== Fragmento para leer

Opinión

"De vostede, don Fulano"

Vi que eran todos mancebos, ninguna de más de treinta años, muy bien formados, de hermosos cuerpos y caras”, escribe Colón al desembarcar en Guanahani. Creía encontrarse en los confines del Edén que la tradición cristiana situaba al Oriente del Oriente; y por supuesto, creía haber llegado ya a las Indias. 


 Colón marró. Le faltaba por navegar todo el Océano Pacífico. Américo Vespucio puso nombre después a aquél lugar ignoto: América. Pero aun así, a aquellas gentes de hermosos cuerpos y cobriza dermis, se les siguió llamando indios.


 Harina de otro costal y blancura eran los indianos: Procedentes de aquellos tórridos trópicos, eran emigrantes que retornaban a su tierra empanados de riqueza y que, a pesar de que el vulgo se mofara de su vestimenta y su acento caribeño, cortaban el bacalao tras haber hecho las Américas. Algunos lograron amasar verdaderas fortunas: de regreso a sus orígenes (ite missa est) no las ocultaron, sino que intentaron prestigiarse ejerciendo mecenazgos y haciéndose construir suntuosos palacios en los que abundaban las palmeras y cegaba, por abigarrada, la policromía. Al final, como siempre, “poderoso caballero es don dinero”, muchos devinieron en caciques locales. Y abusaron.


 Recuerdo a un indiano mexicano oreado por el sol, chaparro y petulante, que todos los años pasaba largas temporadas en mi pueblo. Los chavales de entonces nos entreteníamos jugando a la billarda; o al burro, ¿burro quieres la cena?; o a “batuxarnos” (salpicarnos) pisando charcos: estaba yo en desventaja: los otros chicos usaban chancas, no zapatos ‘de gorila’, que eran los que nos compraban a los niños pijos. El caso es que una tarde de domingo, después de un chaparrón, el azteca millonetis le aflojó al más animaliño del pueblo cincuenta pesetas por pisar un charco y “batuxar” a la rapaza más bonita del paseo. Tate, tate, me dije, aquí hay que jugar húmedo, no sucio, si quieres pillar algo; y, a partir de ahí, era ver venir a lo lejos los diez duros en forma de Moctezuma galaico y tirarme a zapato enjuto a los regatos… Fue un fiasco: el millonetis se piró, yo me quedé a verlas venir y mis padres terminaron por comprarme unas katiuskas. Ahora que sí, a “batuxar2 ya no hubo dios que me tosiera.

====

Tareas y ejercicios:
1 > Indica, por favor, si estas afirmaciones concuerdan con el texto sobre los indianos; contesta sí o no y cita las palabras exactas que lo deciden. (a) Colón creía haber llegado a las Indias. (b) Los otros chicos del pueblo llevaban zapatos 'de gorila'. (c) El indiano mexicano pagó cincuenta pesetas al más animaliño del pueblo.
2 > Continúa el texto sobre los indianos a partir de su última frase.

== Material mostrado

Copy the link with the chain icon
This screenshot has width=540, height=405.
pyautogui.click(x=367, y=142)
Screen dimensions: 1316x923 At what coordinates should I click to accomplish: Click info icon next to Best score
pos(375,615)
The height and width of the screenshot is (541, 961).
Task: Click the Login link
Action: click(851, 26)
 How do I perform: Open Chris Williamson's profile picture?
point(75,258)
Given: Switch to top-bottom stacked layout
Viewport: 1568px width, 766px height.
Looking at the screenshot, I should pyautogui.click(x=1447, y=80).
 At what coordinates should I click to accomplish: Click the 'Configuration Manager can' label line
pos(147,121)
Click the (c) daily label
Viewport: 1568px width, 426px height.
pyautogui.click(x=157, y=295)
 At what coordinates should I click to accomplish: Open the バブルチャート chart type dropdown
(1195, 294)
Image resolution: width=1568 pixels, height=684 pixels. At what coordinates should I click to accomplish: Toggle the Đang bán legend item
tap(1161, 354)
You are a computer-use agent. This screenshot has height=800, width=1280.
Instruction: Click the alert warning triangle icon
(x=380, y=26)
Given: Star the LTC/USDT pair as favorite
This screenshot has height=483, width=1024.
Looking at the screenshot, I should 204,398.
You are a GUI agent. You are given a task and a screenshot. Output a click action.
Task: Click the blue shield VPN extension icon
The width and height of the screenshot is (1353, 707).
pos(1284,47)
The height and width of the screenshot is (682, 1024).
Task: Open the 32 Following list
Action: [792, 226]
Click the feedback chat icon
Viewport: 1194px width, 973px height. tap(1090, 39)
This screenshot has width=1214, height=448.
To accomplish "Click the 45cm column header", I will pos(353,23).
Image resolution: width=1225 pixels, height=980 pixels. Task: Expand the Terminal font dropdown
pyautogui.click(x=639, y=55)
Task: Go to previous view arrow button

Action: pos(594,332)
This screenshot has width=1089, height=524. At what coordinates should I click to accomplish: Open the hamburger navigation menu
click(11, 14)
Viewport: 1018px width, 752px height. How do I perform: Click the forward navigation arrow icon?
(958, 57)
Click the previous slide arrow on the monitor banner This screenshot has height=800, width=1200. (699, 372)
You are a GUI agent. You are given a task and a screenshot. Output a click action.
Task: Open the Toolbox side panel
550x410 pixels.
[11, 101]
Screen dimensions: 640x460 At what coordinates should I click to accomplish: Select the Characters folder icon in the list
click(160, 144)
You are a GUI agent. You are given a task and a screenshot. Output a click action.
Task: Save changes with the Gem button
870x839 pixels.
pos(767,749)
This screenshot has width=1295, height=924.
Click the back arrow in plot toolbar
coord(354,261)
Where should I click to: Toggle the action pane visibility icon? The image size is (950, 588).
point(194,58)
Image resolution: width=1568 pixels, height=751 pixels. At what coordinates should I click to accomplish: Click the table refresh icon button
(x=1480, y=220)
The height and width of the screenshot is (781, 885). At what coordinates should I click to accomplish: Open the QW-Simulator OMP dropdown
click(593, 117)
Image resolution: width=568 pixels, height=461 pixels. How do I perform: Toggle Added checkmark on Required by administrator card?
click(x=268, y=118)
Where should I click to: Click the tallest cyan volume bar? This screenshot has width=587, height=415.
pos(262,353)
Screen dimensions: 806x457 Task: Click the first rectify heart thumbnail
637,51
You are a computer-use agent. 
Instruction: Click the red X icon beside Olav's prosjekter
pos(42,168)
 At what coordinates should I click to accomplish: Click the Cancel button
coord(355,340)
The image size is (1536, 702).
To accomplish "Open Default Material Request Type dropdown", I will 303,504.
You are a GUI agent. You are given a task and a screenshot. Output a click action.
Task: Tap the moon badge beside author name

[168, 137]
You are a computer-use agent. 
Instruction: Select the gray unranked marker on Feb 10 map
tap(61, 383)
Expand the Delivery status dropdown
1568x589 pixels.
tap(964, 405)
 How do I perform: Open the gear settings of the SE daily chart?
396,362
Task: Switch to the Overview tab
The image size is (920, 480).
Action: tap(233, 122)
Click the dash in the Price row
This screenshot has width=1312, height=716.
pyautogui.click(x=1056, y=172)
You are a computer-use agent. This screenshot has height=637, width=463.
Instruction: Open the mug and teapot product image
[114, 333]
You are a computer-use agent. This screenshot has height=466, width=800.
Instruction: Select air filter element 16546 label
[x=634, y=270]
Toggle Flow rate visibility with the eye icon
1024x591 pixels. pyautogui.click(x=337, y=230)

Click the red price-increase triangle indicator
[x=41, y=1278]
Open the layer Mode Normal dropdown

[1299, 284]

====

Resultados del ejercicio:
1 >
(a) Sí: "creía haber llegado ya a las Indias".
(b) No: "los otros chicos usaban chancas".
(c) Sí: "le aflojó al más animaliño del pueblo cincuenta pesetas".

2 >
 Pasaron los años. Crecí en estulticia, agitación y desconcierto ante las féminas. El indiano ya se instalara en el pueblo de forma definitiva. Dicharachero y picha brava, se le atribuían varios hijos “das silveiras”. Pero a mí se me antojaba ya un tipejo rutilante, con ese brillo falso que da el metálico, y la jactancia que genera la lisonja. Cariñoso a entrepierna ahíta y manos hueras, le gustaba vacilar con los más débiles: “¿E logo ti de quén eres”?, le preguntó cierto día a un niño que, zalamero, se le acercó por ver si caía un peso. El rapaz bajó la vista avergonzado: “De vostede, don fulano”. 


 Qué decepción: La madre del chico era aquella chica guapa que el más animaliño del pueblo había batuxado hacía años; maldita sea, no ganaba para fiascos: célibe a mi pesar, ni siquiera había podido bautizarme todavía por lo forestal: ¡y eso que yo había batuxado hasta las feas!